Records from a dataset:

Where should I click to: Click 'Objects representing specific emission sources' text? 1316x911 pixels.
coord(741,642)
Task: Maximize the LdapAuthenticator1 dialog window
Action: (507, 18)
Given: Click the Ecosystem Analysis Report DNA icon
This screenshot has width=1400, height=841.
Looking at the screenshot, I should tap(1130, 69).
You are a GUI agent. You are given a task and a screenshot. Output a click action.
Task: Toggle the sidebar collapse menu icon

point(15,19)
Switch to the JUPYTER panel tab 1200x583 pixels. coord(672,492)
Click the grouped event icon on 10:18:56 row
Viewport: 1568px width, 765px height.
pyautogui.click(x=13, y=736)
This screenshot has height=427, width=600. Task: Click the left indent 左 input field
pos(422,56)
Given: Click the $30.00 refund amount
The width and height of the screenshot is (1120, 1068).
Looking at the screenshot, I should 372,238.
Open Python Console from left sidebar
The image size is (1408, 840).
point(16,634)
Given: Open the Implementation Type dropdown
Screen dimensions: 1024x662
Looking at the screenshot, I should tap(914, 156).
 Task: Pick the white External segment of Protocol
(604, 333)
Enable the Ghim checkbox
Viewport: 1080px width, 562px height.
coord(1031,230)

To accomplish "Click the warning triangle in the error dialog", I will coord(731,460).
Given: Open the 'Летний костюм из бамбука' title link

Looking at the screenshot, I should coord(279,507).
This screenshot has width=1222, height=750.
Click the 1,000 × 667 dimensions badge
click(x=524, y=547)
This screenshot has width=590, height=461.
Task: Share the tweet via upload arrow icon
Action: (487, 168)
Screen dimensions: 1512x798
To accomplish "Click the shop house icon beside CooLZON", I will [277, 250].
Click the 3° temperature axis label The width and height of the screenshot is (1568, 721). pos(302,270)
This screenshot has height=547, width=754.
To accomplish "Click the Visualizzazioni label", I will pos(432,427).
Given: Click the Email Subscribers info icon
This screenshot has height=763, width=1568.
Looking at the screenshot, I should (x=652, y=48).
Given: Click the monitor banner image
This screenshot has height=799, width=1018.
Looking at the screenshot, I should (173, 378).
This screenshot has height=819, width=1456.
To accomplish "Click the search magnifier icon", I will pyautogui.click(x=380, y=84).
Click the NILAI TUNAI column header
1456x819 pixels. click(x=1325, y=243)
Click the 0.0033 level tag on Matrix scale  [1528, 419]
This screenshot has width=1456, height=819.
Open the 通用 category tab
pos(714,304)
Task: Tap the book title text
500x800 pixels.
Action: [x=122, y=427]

The task: Write out every one of the records above word for word, keeping each line unchanged.

Output below:
Where should I click to: Click 'Objects representing specific emission sources' text? 1316x911 pixels.
coord(741,642)
Task: Maximize the LdapAuthenticator1 dialog window
Action: (507, 18)
Given: Click the Ecosystem Analysis Report DNA icon
This screenshot has width=1400, height=841.
Looking at the screenshot, I should tap(1130, 69).
You are a GUI agent. You are given a task and a screenshot. Output a click action.
Task: Toggle the sidebar collapse menu icon

point(15,19)
Switch to the JUPYTER panel tab 1200x583 pixels. coord(672,492)
Click the grouped event icon on 10:18:56 row
Viewport: 1568px width, 765px height.
pyautogui.click(x=13, y=736)
This screenshot has height=427, width=600. Task: Click the left indent 左 input field
pos(422,56)
Given: Click the $30.00 refund amount
The width and height of the screenshot is (1120, 1068).
Looking at the screenshot, I should 372,238.
Open Python Console from left sidebar
The image size is (1408, 840).
point(16,634)
Given: Open the Implementation Type dropdown
Screen dimensions: 1024x662
Looking at the screenshot, I should tap(914, 156).
 Task: Pick the white External segment of Protocol
(604, 333)
Enable the Ghim checkbox
Viewport: 1080px width, 562px height.
coord(1031,230)

To accomplish "Click the warning triangle in the error dialog", I will coord(731,460).
Given: Open the 'Летний костюм из бамбука' title link

Looking at the screenshot, I should coord(279,507).
This screenshot has width=1222, height=750.
Click the 1,000 × 667 dimensions badge
click(x=524, y=547)
This screenshot has width=590, height=461.
Task: Share the tweet via upload arrow icon
Action: (487, 168)
Screen dimensions: 1512x798
To accomplish "Click the shop house icon beside CooLZON", I will [277, 250].
Click the 3° temperature axis label The width and height of the screenshot is (1568, 721). pos(302,270)
This screenshot has height=547, width=754.
To accomplish "Click the Visualizzazioni label", I will pos(432,427).
Given: Click the Email Subscribers info icon
This screenshot has height=763, width=1568.
Looking at the screenshot, I should (x=652, y=48).
Given: Click the monitor banner image
This screenshot has height=799, width=1018.
Looking at the screenshot, I should (173, 378).
This screenshot has height=819, width=1456.
To accomplish "Click the search magnifier icon", I will pyautogui.click(x=380, y=84).
Click the NILAI TUNAI column header
1456x819 pixels. click(x=1325, y=243)
Click the 0.0033 level tag on Matrix scale  [1528, 419]
This screenshot has width=1456, height=819.
Open the 通用 category tab
pos(714,304)
Task: Tap the book title text
500x800 pixels.
Action: [x=122, y=427]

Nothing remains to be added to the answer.